Raquel Welch is right (and notes on Limbaugh/Fluke)

Raquel Welch

Raquel Welch always gives an amusing interview. At 71 years-old, she’s not only a working actress in amazing and beautiful shape, but is prone to dishing commonsense with a great pithy and sassy style. In an interview with—of all things—the magazine Men’s Health, Welch fires bullets on the cultural decline being brought on by rampant sexual explicitness. Commenting first on the music business, she says:

It used to be about a great song, great lyrics and a great voice. And now everybody is more concerned with being cutting edge and pushing the envelope. You have to be funkier, you have to be more audacious and more provocative than anybody else. When there’s somebody like Adele, it seems revolutionary because she’s not out there in a g-string and pasties. You forget that all music, all art, isn’t about T&A and girls spreading their legs for the camera.

Observing society more generally, she goes on:

I think we’ve gotten to the point in our culture where we’re all sex addicts, literally. We have equated happiness in life with as many orgasms as you can possibly pack in, regardless of where it is that you deposit your love interest.

[…]

It’s just dehumanizing. And I have to honestly say, I think this era of porn is at least partially responsible for it. Where is the anticipation and the personalization? It’s all pre-fab now. You have these images coming at you unannounced and unsolicited. It just gets to be so plastic and phony to me. Maybe men respond to that. But is it really better than an experience with a real life girl that he cares about? It’s an exploitation of the poor male’s libidos. Poor babies, they can’t control themselves.

These are something of a continuation of observations she made in writing a couple of years ago. She’s on the money, and if the world were organized correctly, she would be head of Sociology at Princeton or somewhere like that.

The subject also reminds me of one aspect of the Rush Limbaugh/Sandra Fluke controversy from the last couple of weeks. After the outrage caused by his initial comments where he attempted, in an ill-considered way, to illustrate the absurdity of people demanding free contraceptives, he doubled down the next day by saying something like, “Well, if we’re going to pay for the contraceptives, we should at least get something in return. She should post sex videos online!” This brought condemnation of Limbaugh as being “disgusting” and “a pervert,” “an overweight sixty year-old man breathing heavily into his microphone.” That his whole rhetorical line on the subject was coarse and counterproductive is hard to deny, but I thought it was rather rich hearing people on the left condemn him as a pervert for bringing up the idea of online sex videos. After all, who is responsible in no small way for bringing us to this brave new world of freely-available explicit sexual content gushing into people’s homes, on the computers that children now use to do their homework? It is, in the end, the fruit of an ultra-liberal insistence that the right of “freedom of expression” covers even the portrayal of explicit sexual acts. The First Amendment has no meaning, we were told, if it doesn’t protect graphic sexuality just as much as it protects someone holding a sign protesting a war. After all, who do we trust to draw those lines? They’re so blurry! So effectively there is no obscenity any more. (Or, at any rate, to do something so obscene that the authorities in the U.S. would actually come in and shut you down would probably have to involve killing someone at this point.) With pornography so utterly mainstreamed now, why such outrage at a talk-radio host merely using a reference to it as an ingredient in his spiel?
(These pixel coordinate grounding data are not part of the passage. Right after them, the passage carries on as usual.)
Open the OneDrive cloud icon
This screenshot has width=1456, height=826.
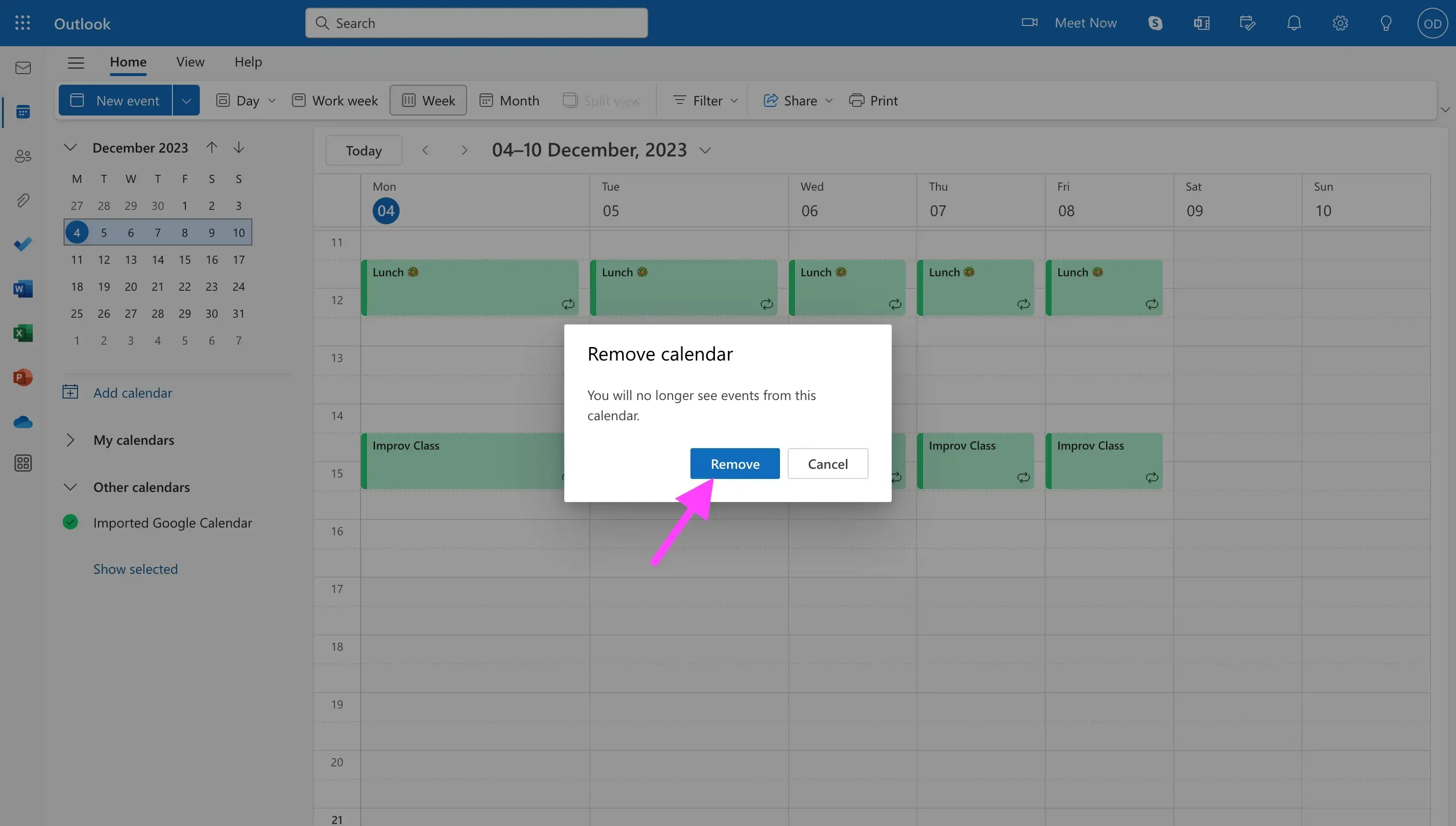click(23, 422)
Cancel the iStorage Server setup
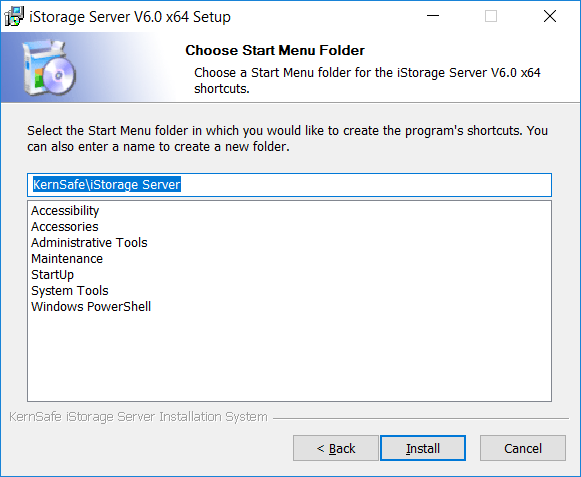581x477 pixels. pos(523,448)
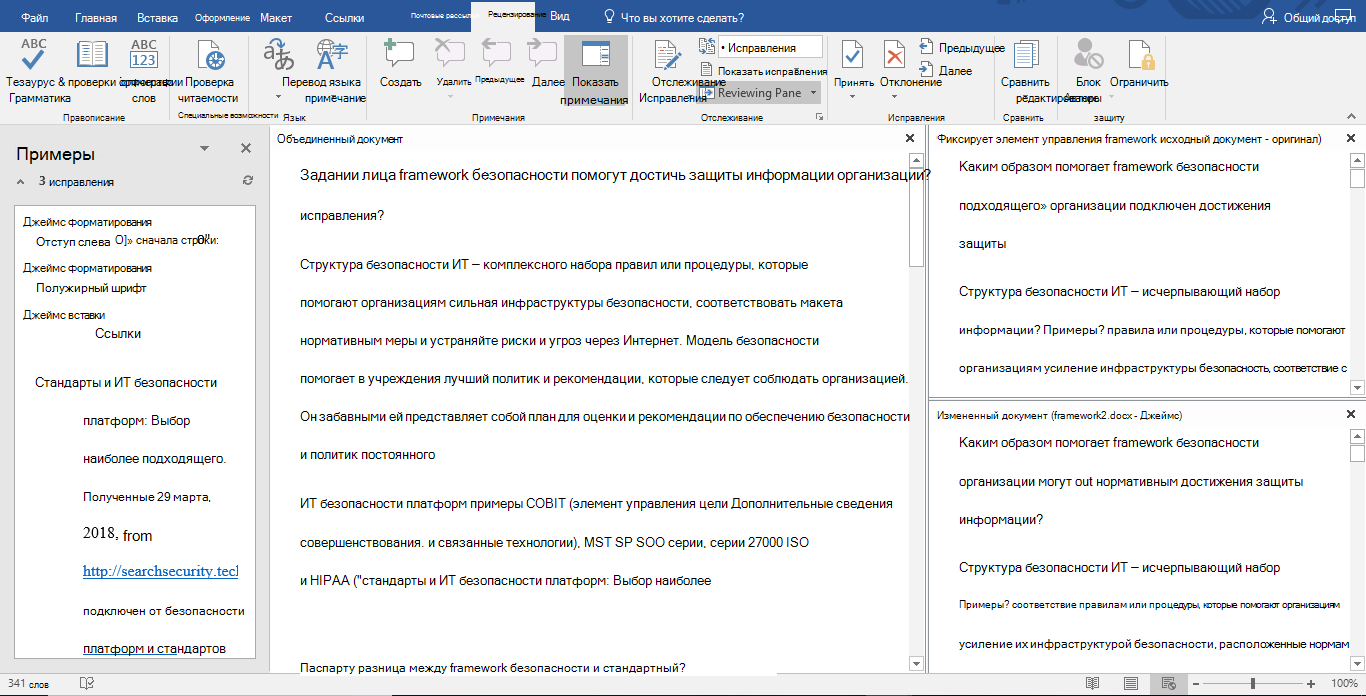Accept the tracked change
1366x696 pixels.
point(853,58)
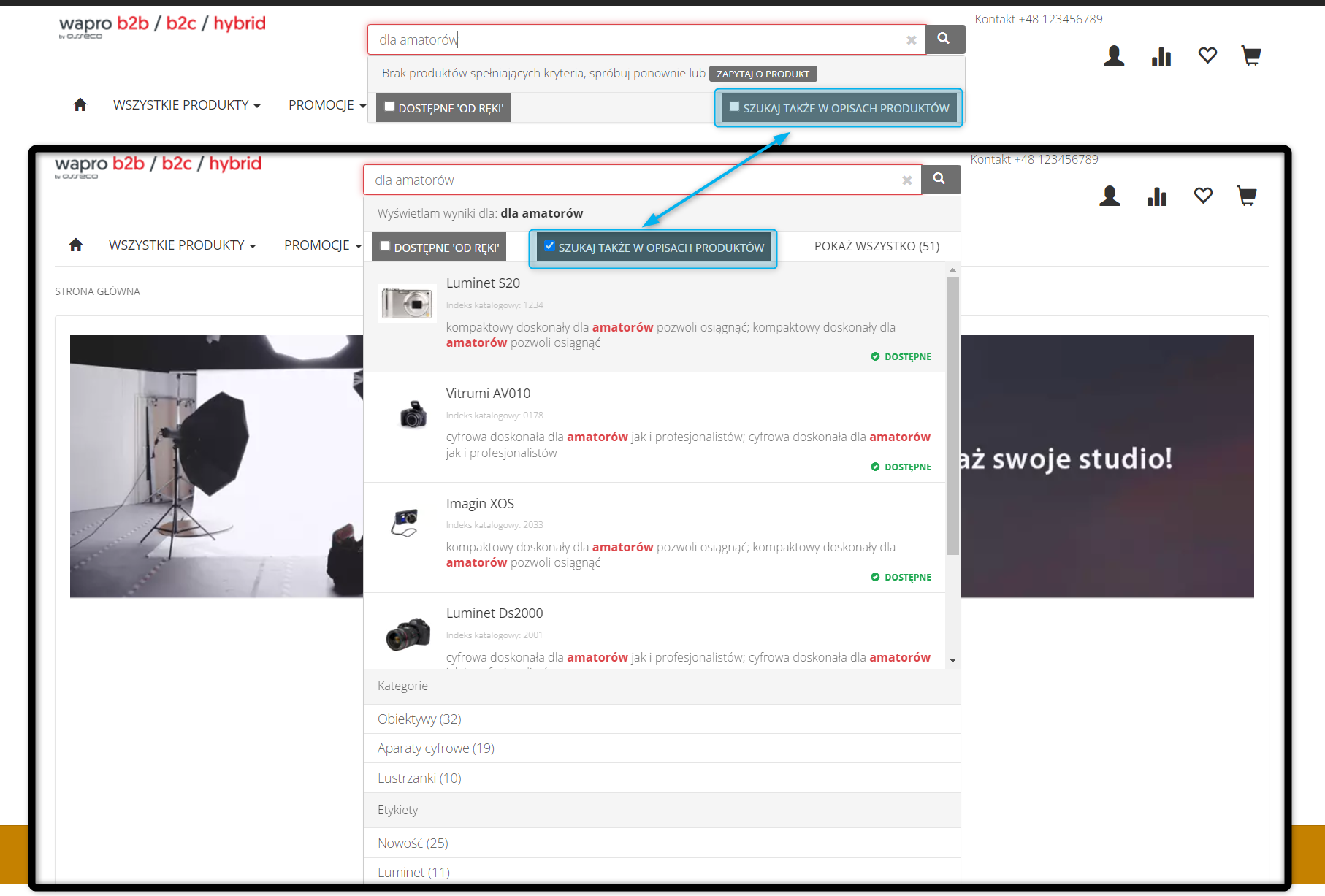Click the search magnifier button in top bar
Image resolution: width=1325 pixels, height=896 pixels.
[x=944, y=39]

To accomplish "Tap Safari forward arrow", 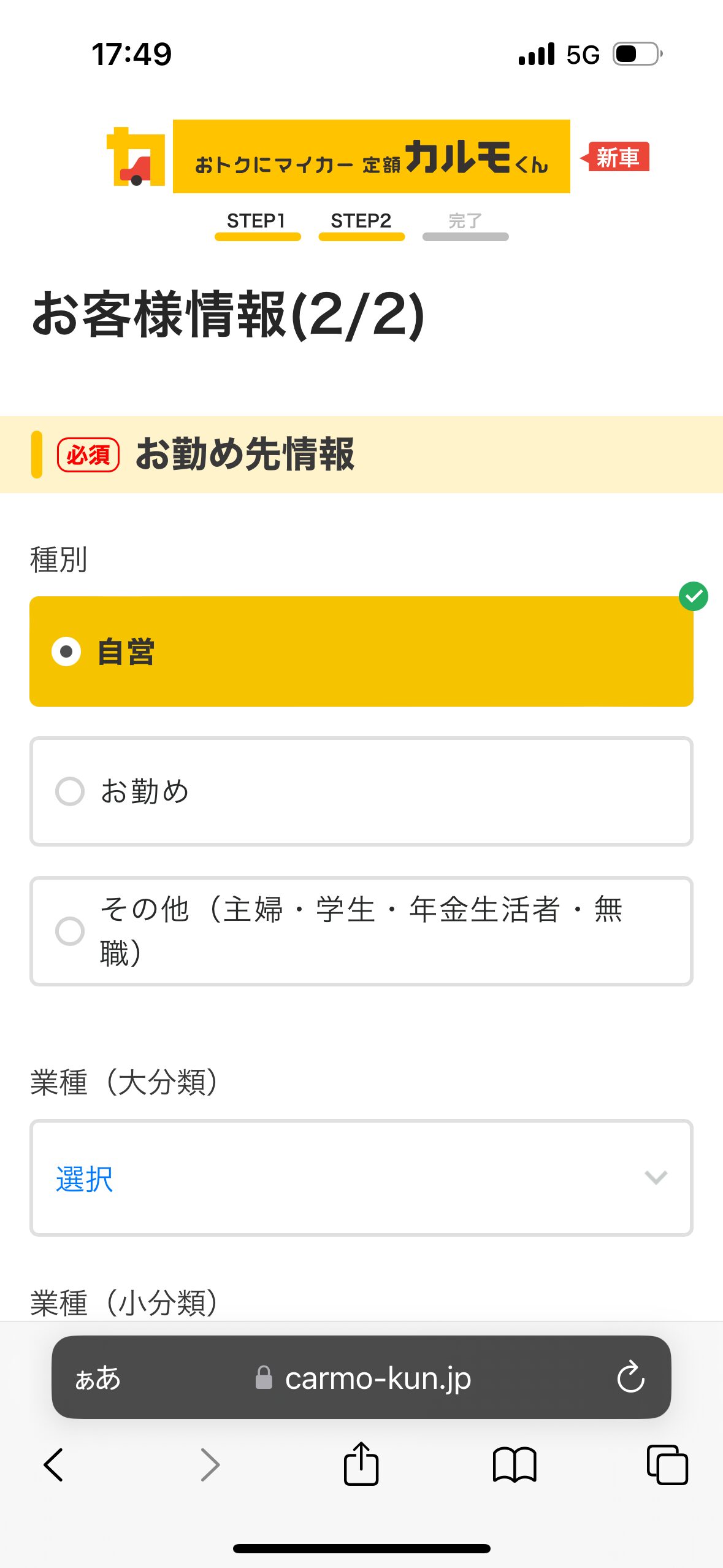I will click(x=210, y=1464).
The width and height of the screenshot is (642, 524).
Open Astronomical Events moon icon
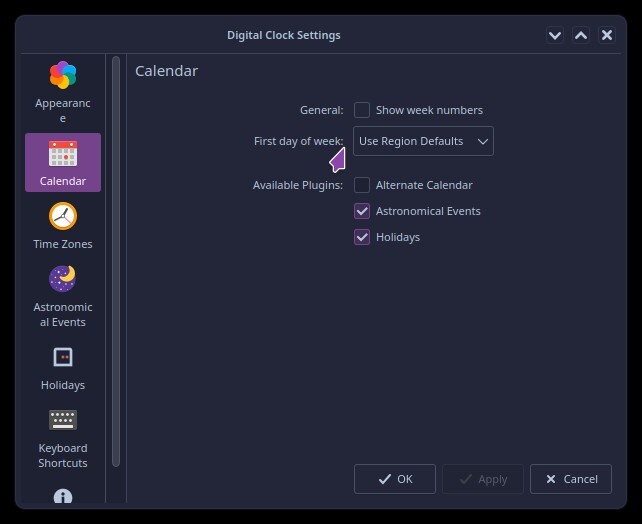pyautogui.click(x=63, y=278)
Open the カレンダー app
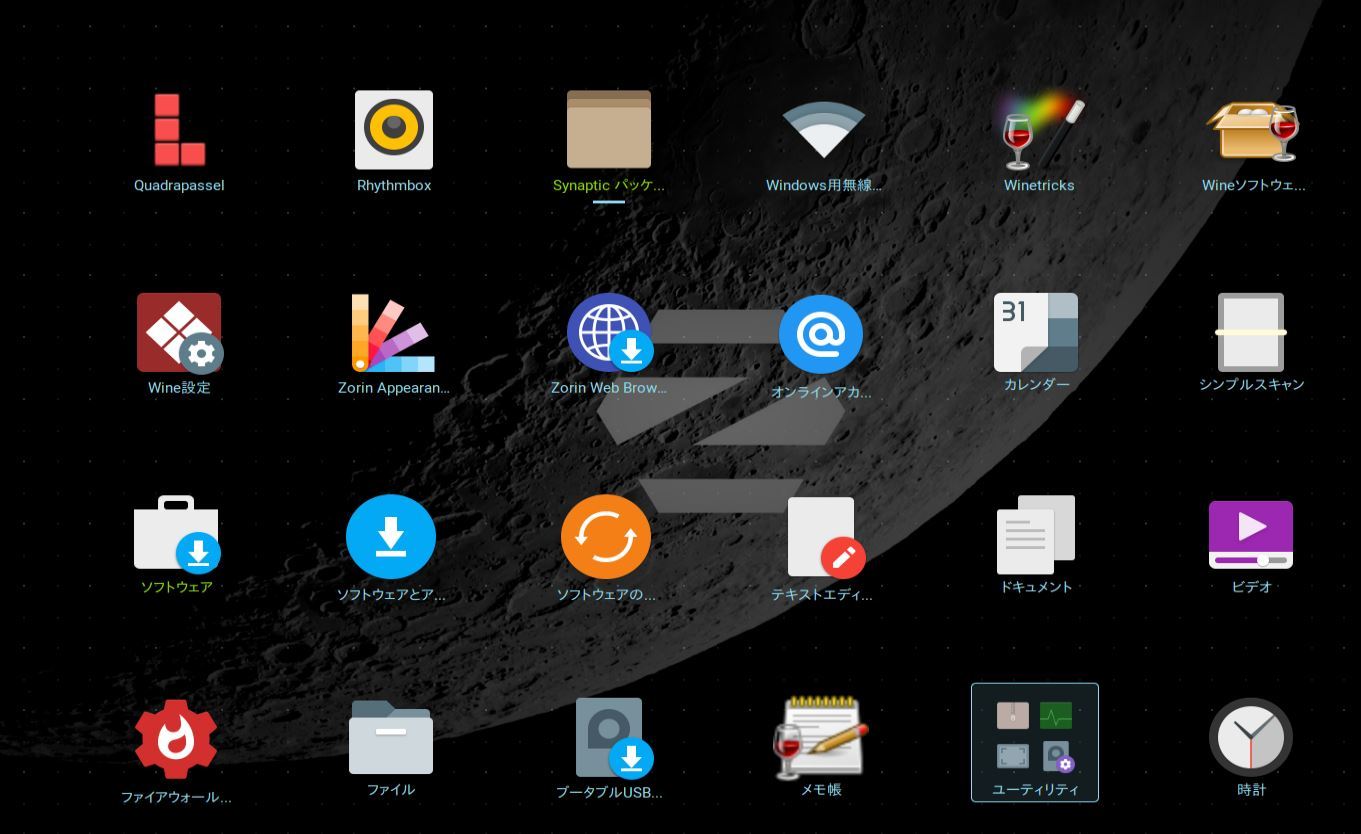 (x=1036, y=333)
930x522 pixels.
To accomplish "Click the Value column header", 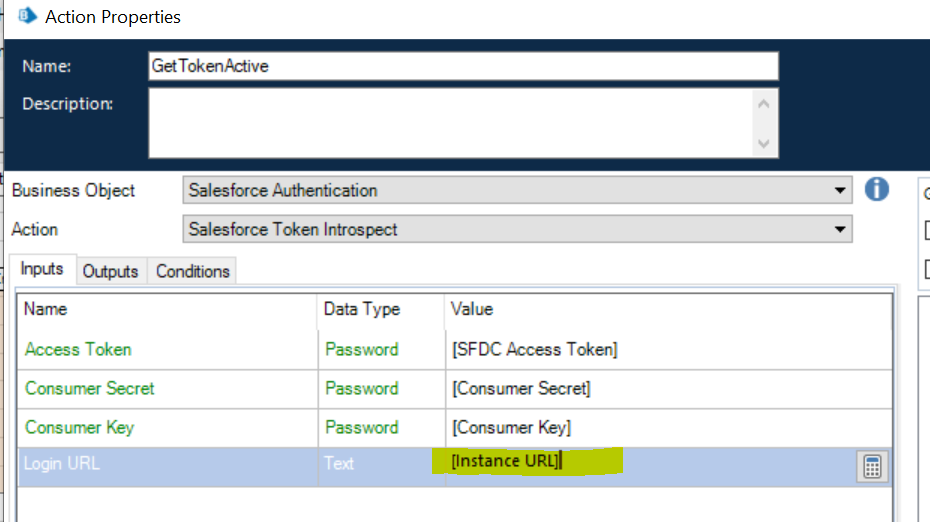I will point(472,309).
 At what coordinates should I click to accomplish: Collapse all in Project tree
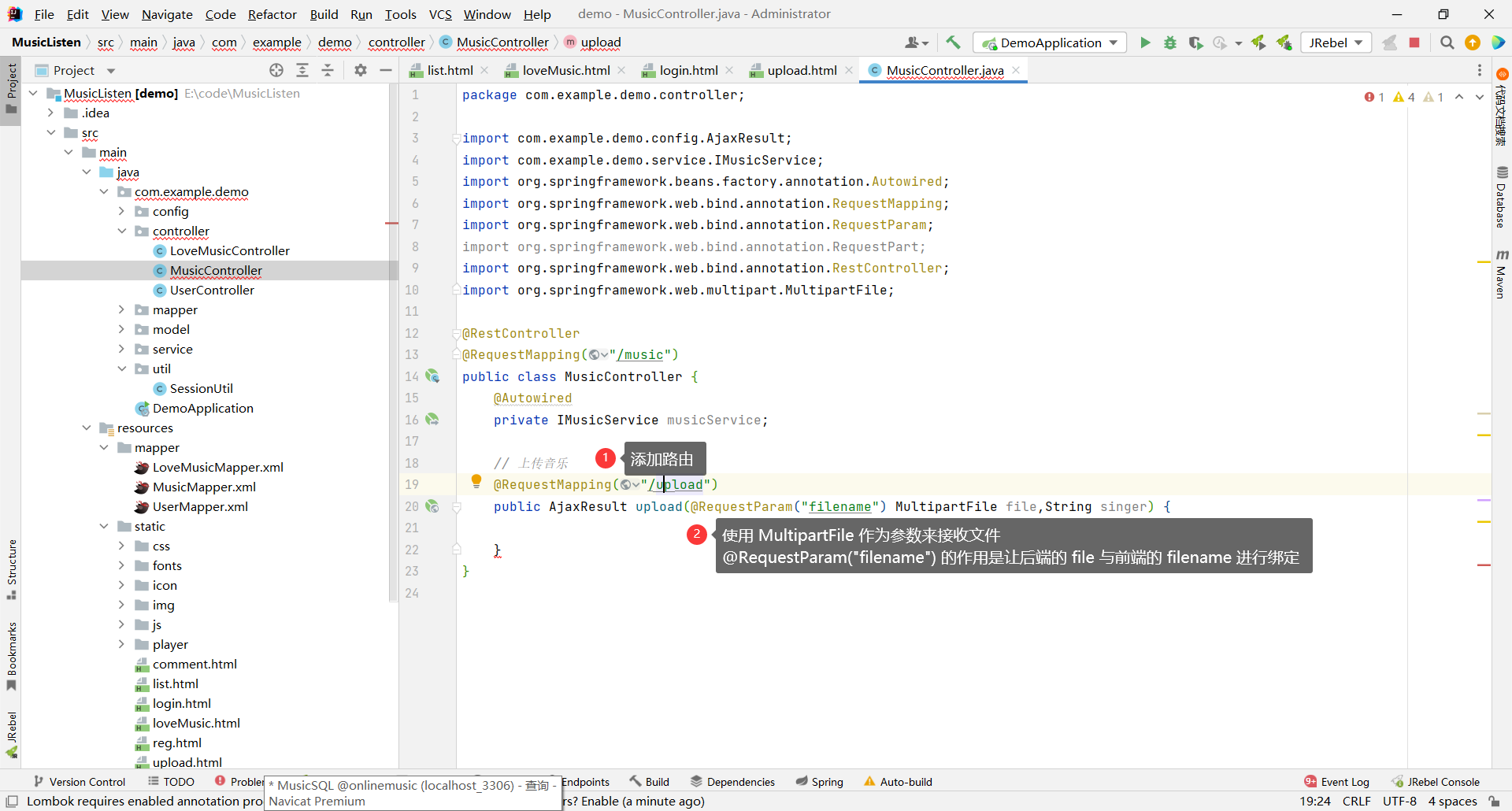pyautogui.click(x=328, y=70)
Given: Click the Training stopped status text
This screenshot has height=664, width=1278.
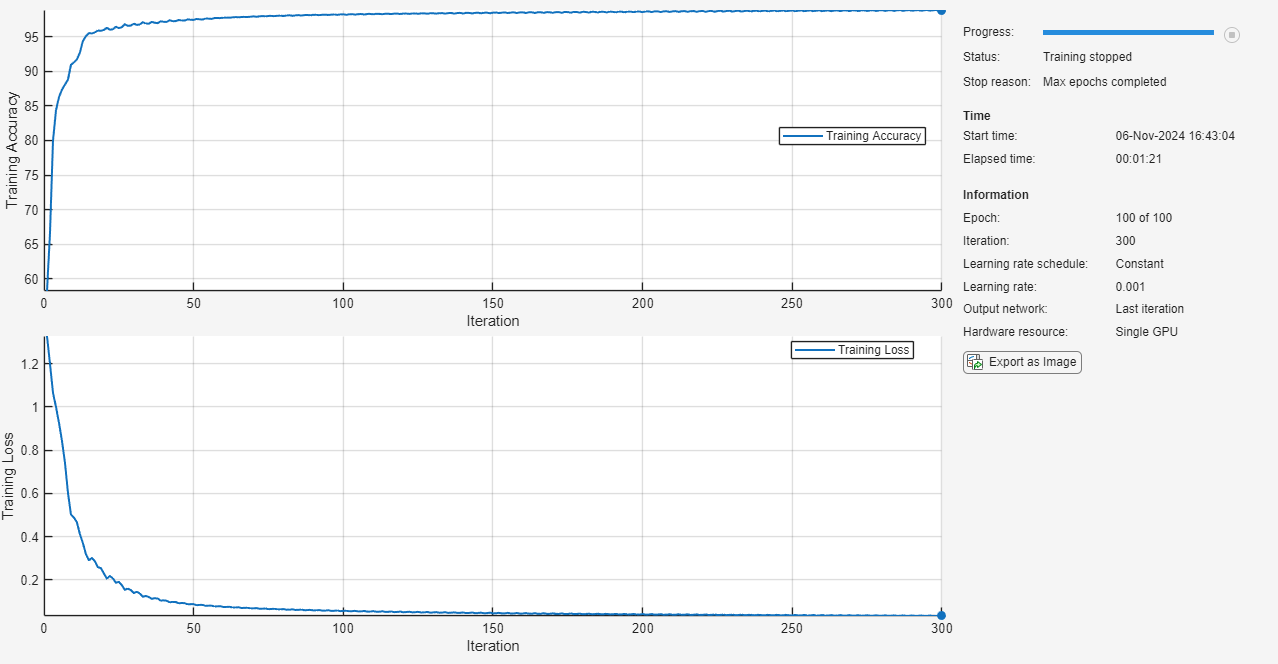Looking at the screenshot, I should point(1087,57).
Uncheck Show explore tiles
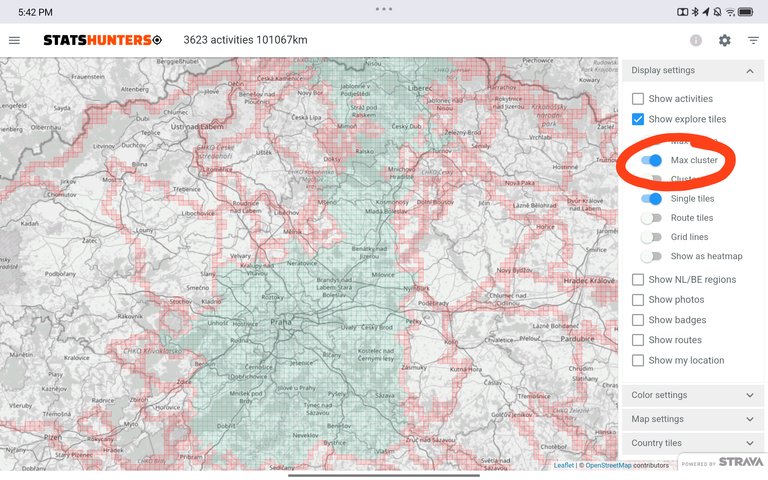Viewport: 768px width, 480px height. pos(638,119)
Well, of-course, we know why.



A further tangent, but since this passing thought doesn’t deserve a post of its own: The 30 year-old liberal activist held up as the victim in that whole episode is hardly likely to be so very chagrined at the whole turn of events. She’s long been a vocal advocate on liberal and feminist causes, and now, thanks directly to Rush Limbaugh, her star has exponentially increased its luminosity. Tomorrow, she could have her own show on MSNBC, if she wanted it. If she wants to go a different route (and my guess is she does) she is likely to easily find big backers in a run for Congress in some suitably liberal district of Maryland. Her interest in going to “testify” at Nancy Pelosi’s make-believe hearing in the first place had to be to increase her profile. Thanks to Rush Limbaugh raising her to national and international heroine-status, she can now basically write her own ticket for the next stage of her career in the liberal universe. Ironic indeed.